* _Material provided_:
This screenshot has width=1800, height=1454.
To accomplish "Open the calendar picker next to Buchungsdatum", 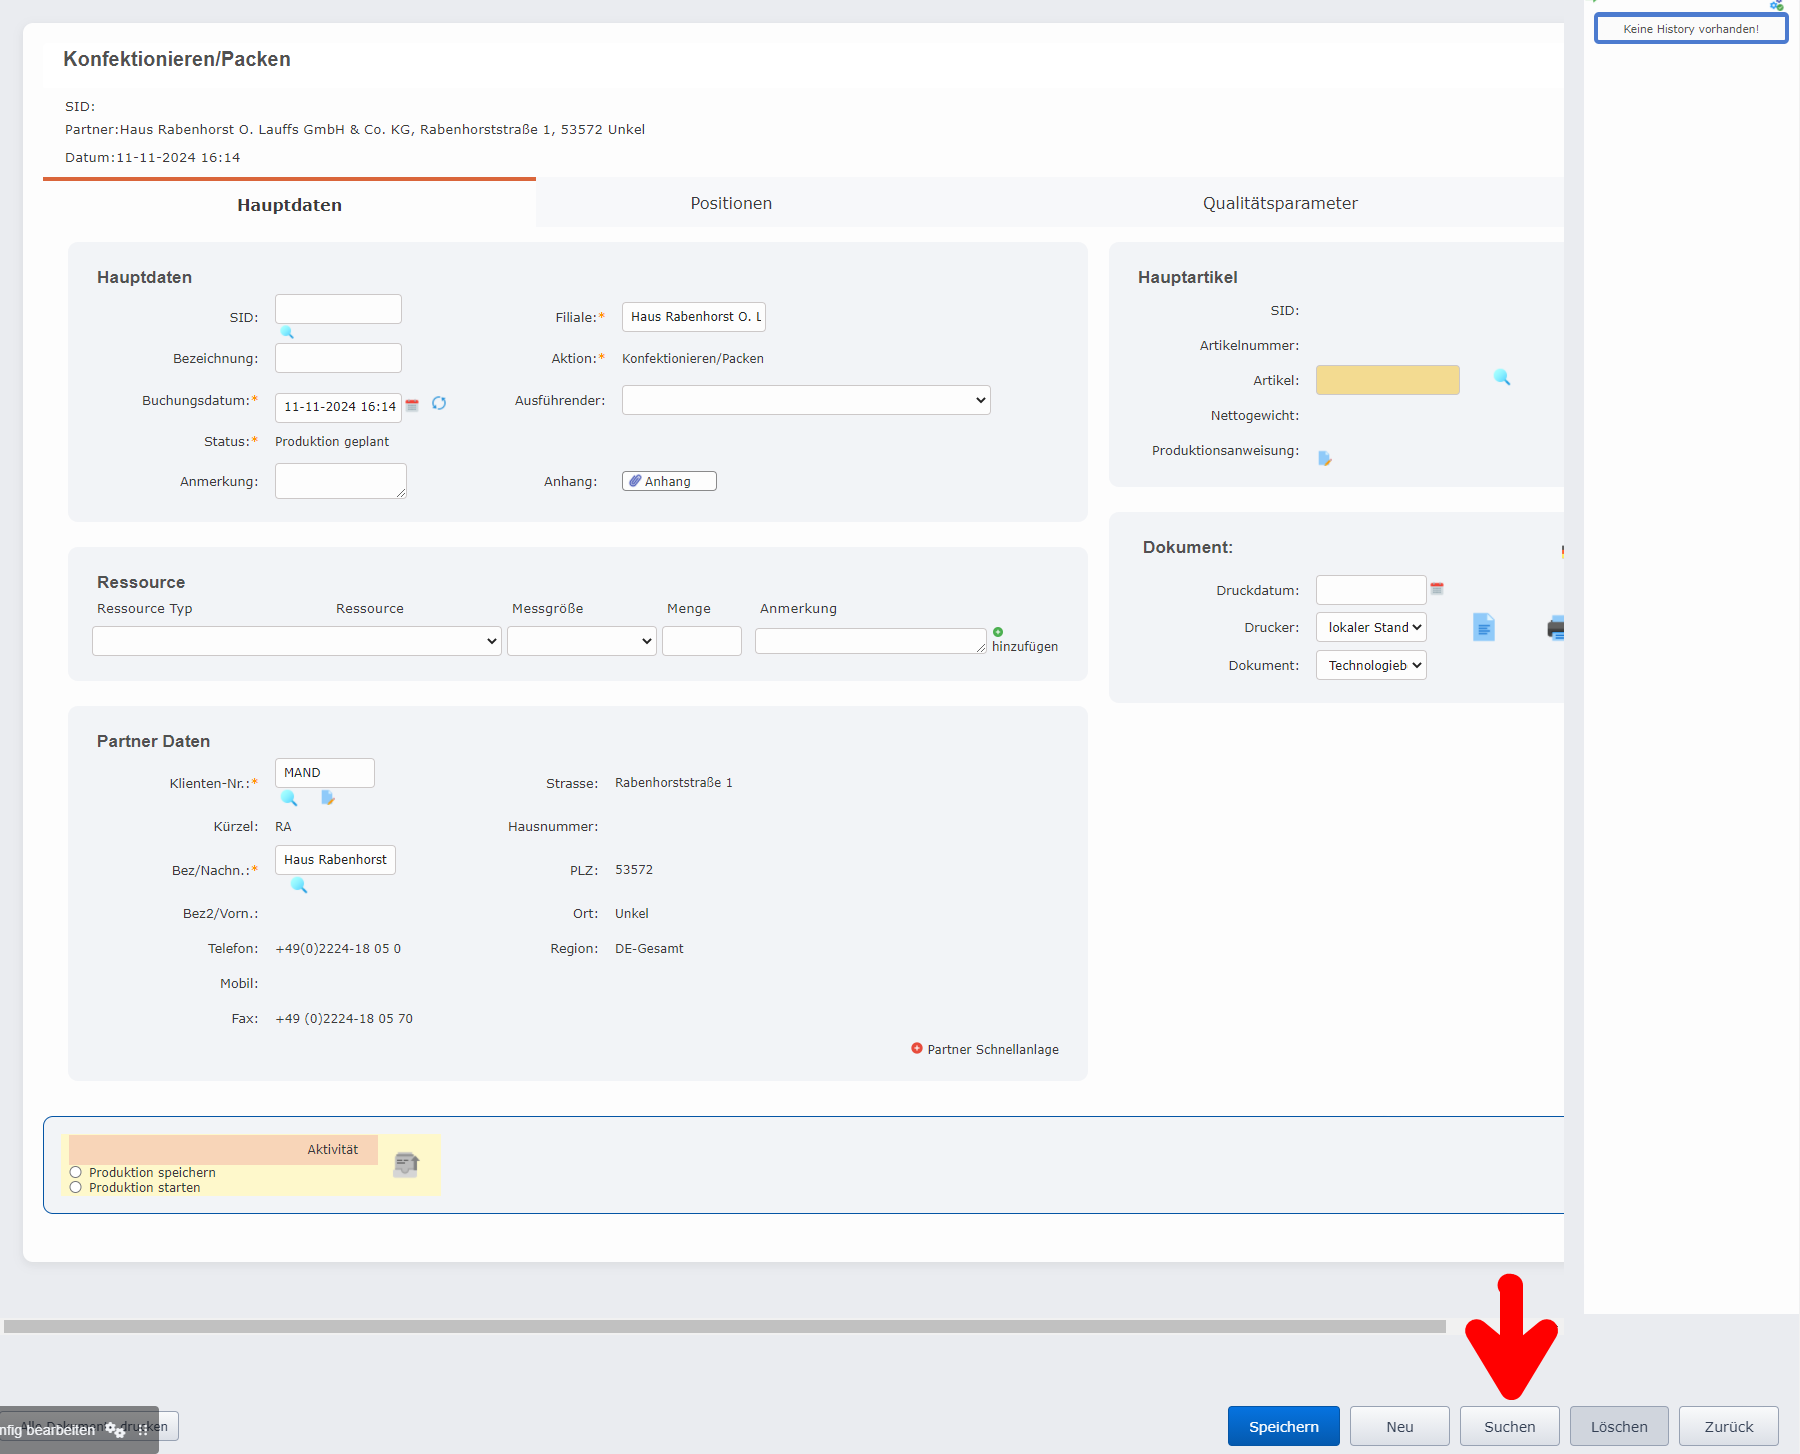I will [x=412, y=405].
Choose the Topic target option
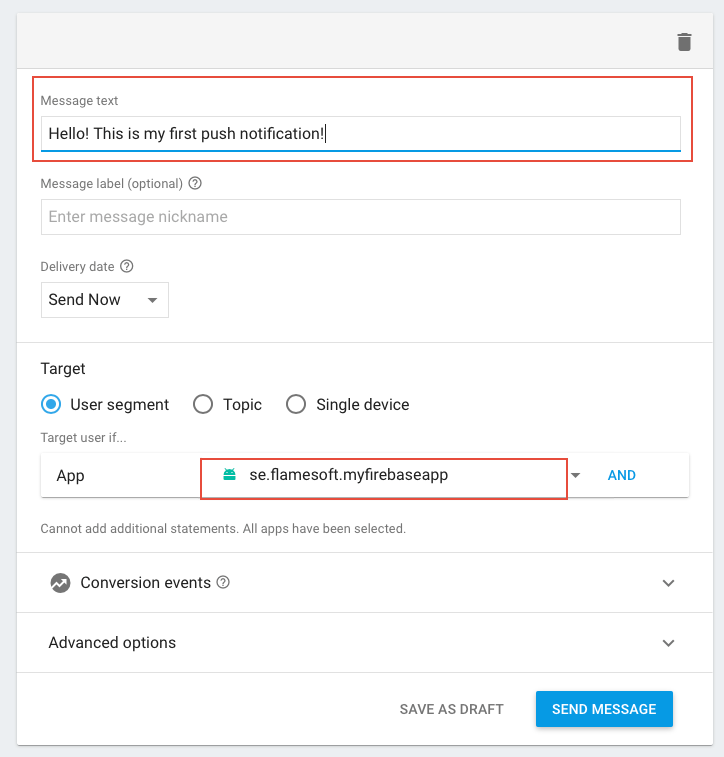This screenshot has width=724, height=757. [203, 405]
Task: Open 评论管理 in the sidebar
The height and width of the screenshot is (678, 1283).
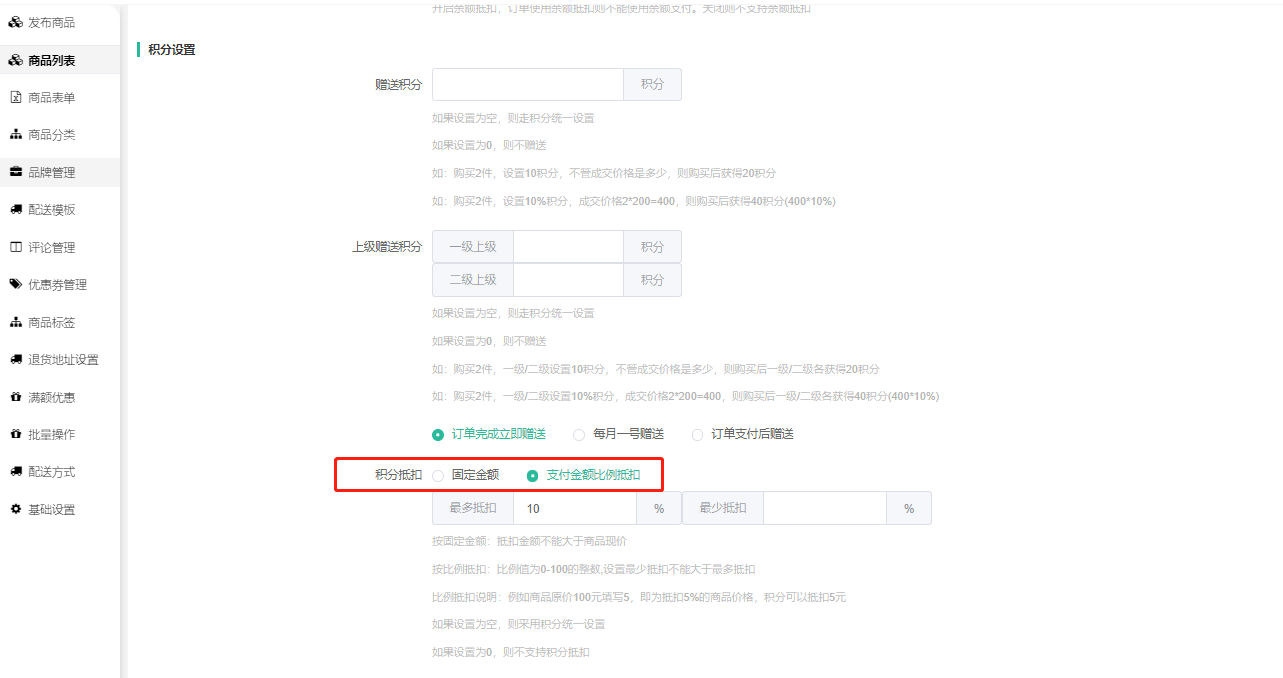Action: [x=51, y=247]
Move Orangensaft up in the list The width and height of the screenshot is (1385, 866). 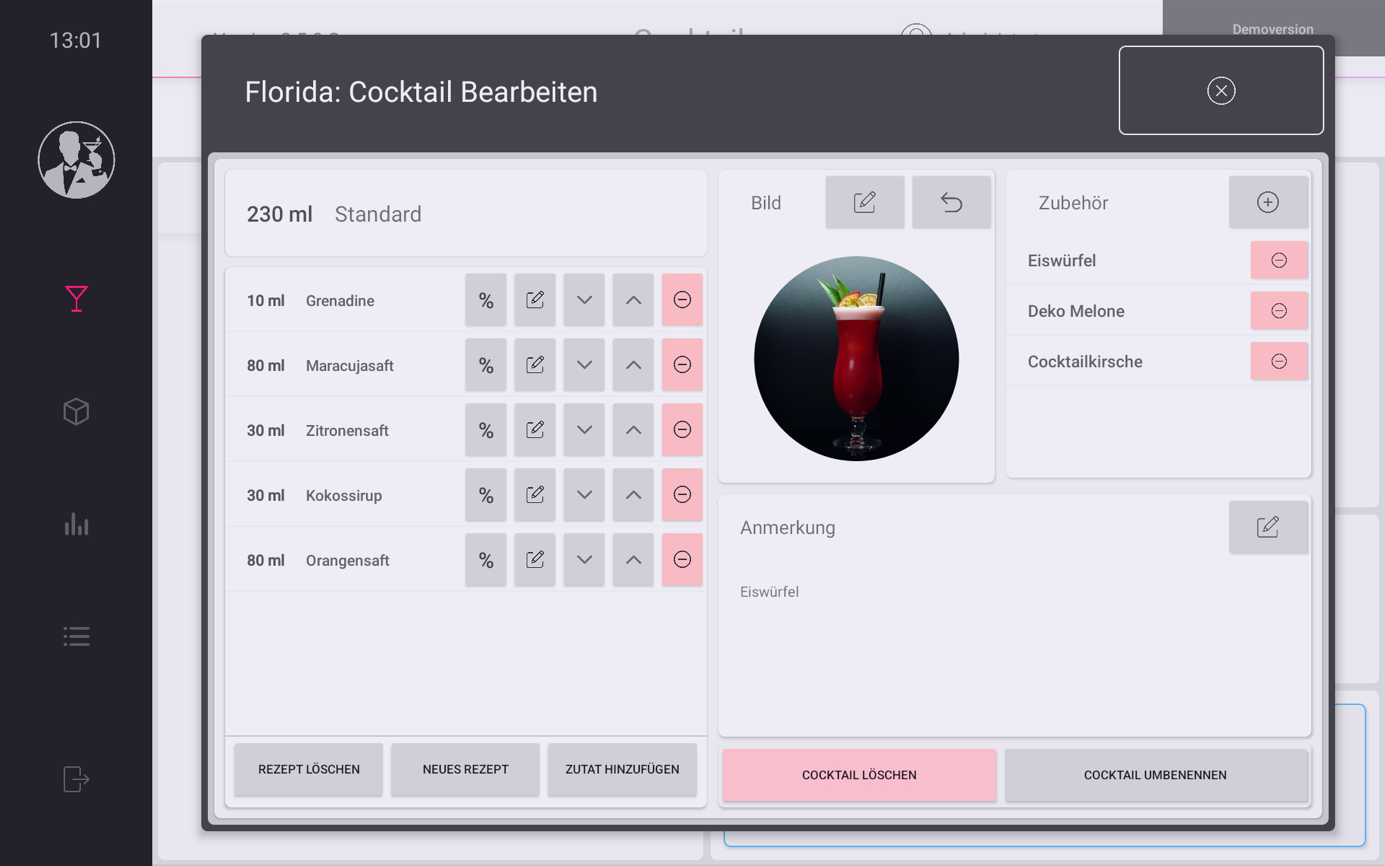(633, 560)
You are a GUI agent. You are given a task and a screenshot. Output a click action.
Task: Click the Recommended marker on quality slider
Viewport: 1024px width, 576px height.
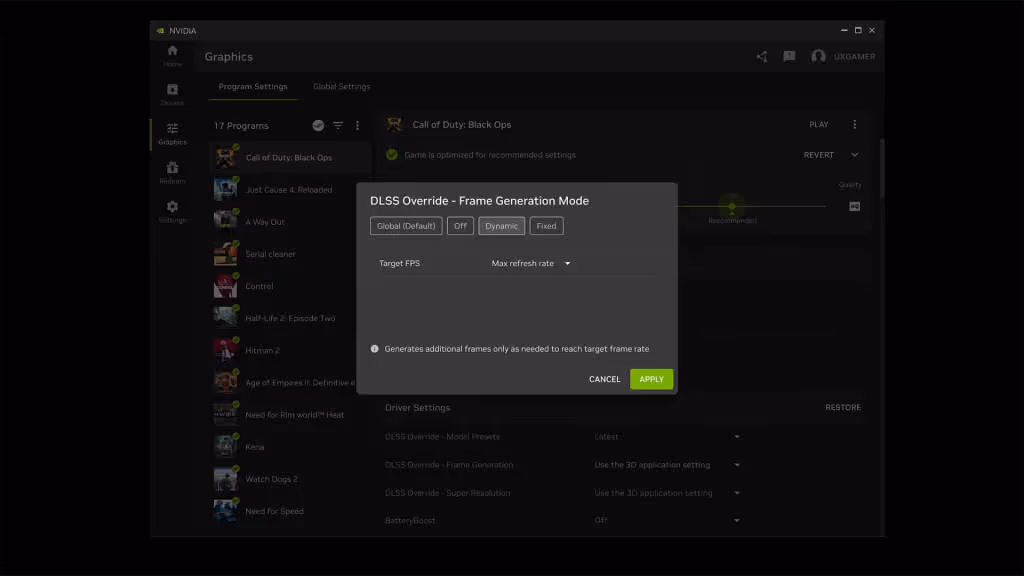[x=732, y=207]
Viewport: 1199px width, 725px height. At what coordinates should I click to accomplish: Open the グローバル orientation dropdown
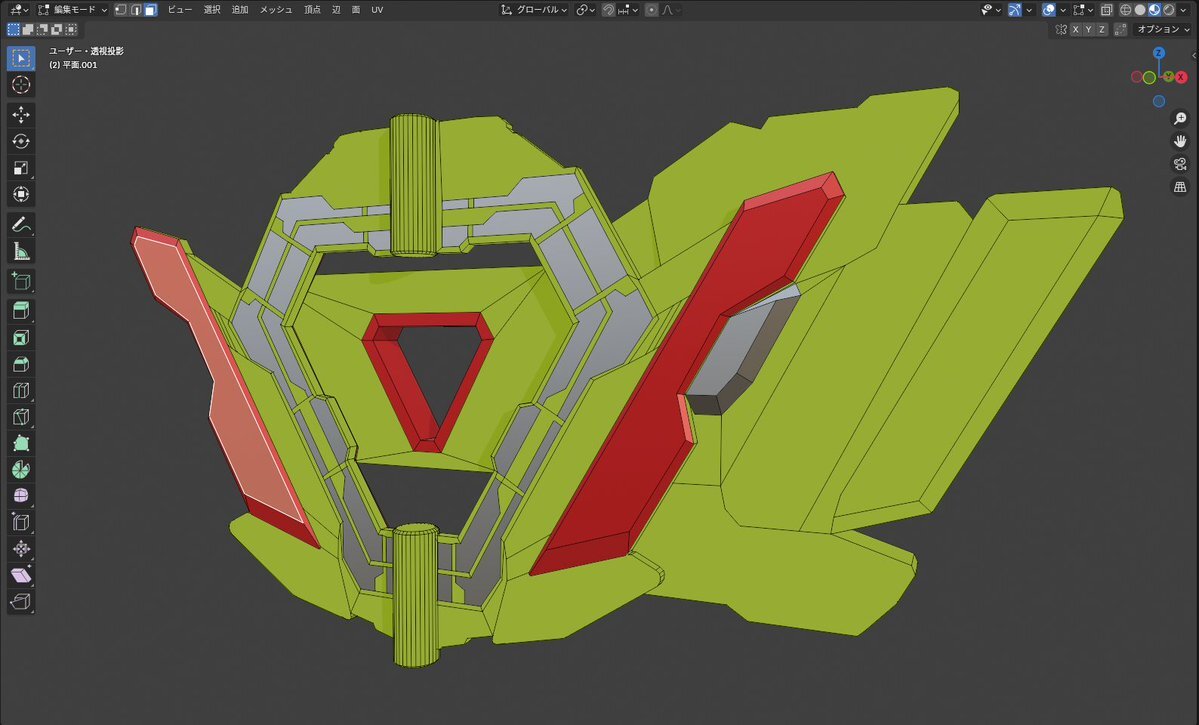tap(535, 10)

* _Instructions for the task_: Return the lines of the records exactly as they are, from the line holding "You are a GUI" through the end of the records, both ends included. Leave the pictures out.

* _Result_:
You are a GUI agent. You are given a task and a screenshot. Output a click action.
Task: Click the Recommended marker on quality slider
Viewport: 1024px width, 576px height.
[x=732, y=207]
Viewport: 1199px width, 725px height. At what coordinates should I click to accomplish: Open the グローバル orientation dropdown
tap(535, 10)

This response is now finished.